Entities level: it provides information about each entity described in the dataset with particular attention to human-readable descriptions and fundamental information.

Properties level: it provides information about each property associated to the selected entity as specified in the dataset, and the associated value. At this level we can investigate the provenance of the assertion and of the data, if they are trustworthy.

Grounding level: it explicitly identifies with precision and detail the exact part of the explainable model/dataset associated to the individual narrative element, possibly in the source format in which it was placed in the input to the explaining process. In this part we could explain the logic used (e.g., defeasible logic).

Exploration level: it provides information at the level of the conceptual domains, connecting it with information, facts, norms, values and anything that is not explicitly mentioned in the input but may be relevant for the understanding of the explainee. In this level we could explain the arguments and the counter-arguments.

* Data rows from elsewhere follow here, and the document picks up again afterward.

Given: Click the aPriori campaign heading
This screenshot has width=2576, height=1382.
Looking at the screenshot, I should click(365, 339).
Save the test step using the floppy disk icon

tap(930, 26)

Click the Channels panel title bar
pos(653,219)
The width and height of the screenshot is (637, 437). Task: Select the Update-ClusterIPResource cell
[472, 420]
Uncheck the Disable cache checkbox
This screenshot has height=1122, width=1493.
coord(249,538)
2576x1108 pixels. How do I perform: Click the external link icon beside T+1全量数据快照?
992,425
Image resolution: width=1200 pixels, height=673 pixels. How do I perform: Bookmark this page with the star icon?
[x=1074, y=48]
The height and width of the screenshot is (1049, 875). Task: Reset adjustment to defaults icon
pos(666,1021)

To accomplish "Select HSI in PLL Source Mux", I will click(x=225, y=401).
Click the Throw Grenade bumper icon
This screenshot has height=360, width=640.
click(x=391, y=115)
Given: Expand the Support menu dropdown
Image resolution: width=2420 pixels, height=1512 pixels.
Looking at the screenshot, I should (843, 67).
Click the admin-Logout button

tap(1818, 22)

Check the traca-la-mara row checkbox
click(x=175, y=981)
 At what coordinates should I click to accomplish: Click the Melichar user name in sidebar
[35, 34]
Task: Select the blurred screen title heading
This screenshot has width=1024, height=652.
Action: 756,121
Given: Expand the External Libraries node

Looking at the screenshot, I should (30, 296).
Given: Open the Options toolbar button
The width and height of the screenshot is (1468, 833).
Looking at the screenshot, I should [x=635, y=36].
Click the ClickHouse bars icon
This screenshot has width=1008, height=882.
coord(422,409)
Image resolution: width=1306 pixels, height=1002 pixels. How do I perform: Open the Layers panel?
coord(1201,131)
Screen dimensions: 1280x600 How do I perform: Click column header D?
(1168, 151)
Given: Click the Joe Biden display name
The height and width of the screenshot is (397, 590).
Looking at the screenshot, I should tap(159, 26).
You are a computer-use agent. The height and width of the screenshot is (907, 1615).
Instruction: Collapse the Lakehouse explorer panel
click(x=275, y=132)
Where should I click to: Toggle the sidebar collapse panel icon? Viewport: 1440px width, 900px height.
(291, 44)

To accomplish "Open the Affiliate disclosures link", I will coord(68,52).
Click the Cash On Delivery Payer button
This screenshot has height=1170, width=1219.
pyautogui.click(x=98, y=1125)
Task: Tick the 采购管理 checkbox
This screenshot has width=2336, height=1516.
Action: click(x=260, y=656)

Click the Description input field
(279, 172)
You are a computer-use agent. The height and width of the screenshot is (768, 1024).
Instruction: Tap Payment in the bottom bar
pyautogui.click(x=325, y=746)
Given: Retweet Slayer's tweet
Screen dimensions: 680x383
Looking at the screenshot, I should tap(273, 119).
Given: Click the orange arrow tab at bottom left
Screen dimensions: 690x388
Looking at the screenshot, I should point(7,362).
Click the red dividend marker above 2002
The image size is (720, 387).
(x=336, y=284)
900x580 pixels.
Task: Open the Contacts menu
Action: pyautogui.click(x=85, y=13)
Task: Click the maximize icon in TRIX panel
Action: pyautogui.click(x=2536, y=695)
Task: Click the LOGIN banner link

We show here a use-case of an explanatory tool based on our model. In this use-case, the explanatory tool is used to explain the decision taken by an ADM on a case concerning the GDPR, art. 8. The aforementioned case is about the conditions applicable to child’s consent in relation to information society services. The art. 8 of GDPR fixes at 16 years old the maximum age for giving the consent without the parent-holder authorization. This limit could be derogated by the domestic law. In Italy the legislative decree 101/2018 defines this limit at 14 years. In this situation we could model legal rules in LegalRuleML [ 1, 15 ] using defeasible logic (as shown in figure 2), in order to be able to represent the fact that the GDPR art. 8 rule (16 yearsOld) is overridden with the Italian’s one (14 yearsOld). The SPINDle legal reasoner processes the correct rule according to the jurisdiction (e.g., Italy) and the age. Suppose that Marco (a 14 years old Italian teenager living in Italy) uses Whatsapp, and his father, Giulio, wants to remove Marco’s subscription to Whatsapp because he is worried about the privacy of Marco when online. In this simple scenario, the Automated Decision Making system would reject Giulio’s request to remove Marco’s profile, because of the Italian legislative decree 101/2018. What if Giulio wants to know the reasons why his request was rejected? Figure 3 shows a possible view of our explanatory tool.